Construido entre 1851-1853 en Monte Faro a 184 metros, se habilitaría para seguridad de la navegación. Su posición en lo alto del monte fue criticada porque con niebla espesa no se veía la luz, añadiéndose otros faros a Cíes, como Porta, Peito o Bicos. Fue un hito de obra de ingeniería, recortando varios metros al monte, logrando una base horizontal donde establecer la infraestructura, y por el sinuoso acceso al faro desde el muelle de servicio de Carracido.
Hasta 1952 estaría habitado por fareros y sus familiares, quienes formarían parte de la población insular, aportando asistencia educativa.
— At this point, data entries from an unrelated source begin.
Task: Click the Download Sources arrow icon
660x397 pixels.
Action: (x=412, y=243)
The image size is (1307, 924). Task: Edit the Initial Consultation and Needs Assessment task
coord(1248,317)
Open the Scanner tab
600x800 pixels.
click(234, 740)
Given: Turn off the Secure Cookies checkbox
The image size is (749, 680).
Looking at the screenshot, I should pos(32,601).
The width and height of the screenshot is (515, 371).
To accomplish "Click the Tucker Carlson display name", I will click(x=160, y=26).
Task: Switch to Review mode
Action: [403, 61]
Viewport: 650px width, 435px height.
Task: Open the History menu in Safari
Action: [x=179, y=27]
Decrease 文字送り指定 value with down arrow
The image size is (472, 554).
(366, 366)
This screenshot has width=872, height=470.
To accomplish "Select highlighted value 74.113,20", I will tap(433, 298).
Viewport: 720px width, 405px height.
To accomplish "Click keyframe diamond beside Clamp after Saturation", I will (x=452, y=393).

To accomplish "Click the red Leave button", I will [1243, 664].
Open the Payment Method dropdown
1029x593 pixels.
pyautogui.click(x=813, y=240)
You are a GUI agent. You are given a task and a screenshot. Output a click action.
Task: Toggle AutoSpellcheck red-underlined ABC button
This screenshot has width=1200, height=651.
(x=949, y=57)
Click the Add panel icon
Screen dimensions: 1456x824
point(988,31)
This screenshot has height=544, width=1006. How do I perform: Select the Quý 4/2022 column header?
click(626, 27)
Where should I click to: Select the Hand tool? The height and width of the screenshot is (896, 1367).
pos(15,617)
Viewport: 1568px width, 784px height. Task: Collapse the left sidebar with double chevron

Automatizado, los fareros dejarían de habitarlo, aunque era frecuentado por técnicos para transportar combustible hasta el faro, servicio proporcionado luego por vecinos, interrumpido en 1972, al contar los técnicos con un vehículo que subía las botellas de acetileno al faro.
Las condiciones de vida eran muy difíciles en un lugar expuesto a vientos y salinidad, deteriorándose fácilmente las instalaciones. Aseos, vivienda ( suprimida en 1980 ) y aljibe completaban la equipación junto a la torre y linterna.
Frecuentes solicitudes de fareros para cambiar destino por la dureza de vida, siendo habituales ocasiones, en que con tormentas caían chispas eléctricas sobre el edificio.
Desde esta atalaya privilegiada contemplamos el Océano Atlántico, isla Sur, resto del archipiélago, Freu da Porta, bocas de entrada y salida de la ría (norte y sur), islotes como Carabelos, Ruzo, Boeiro y el continente, O Morrazo, Vigo, Nigrán, Baiona, sierras del Galiñeiro y Groba hasta cabo Silleiro.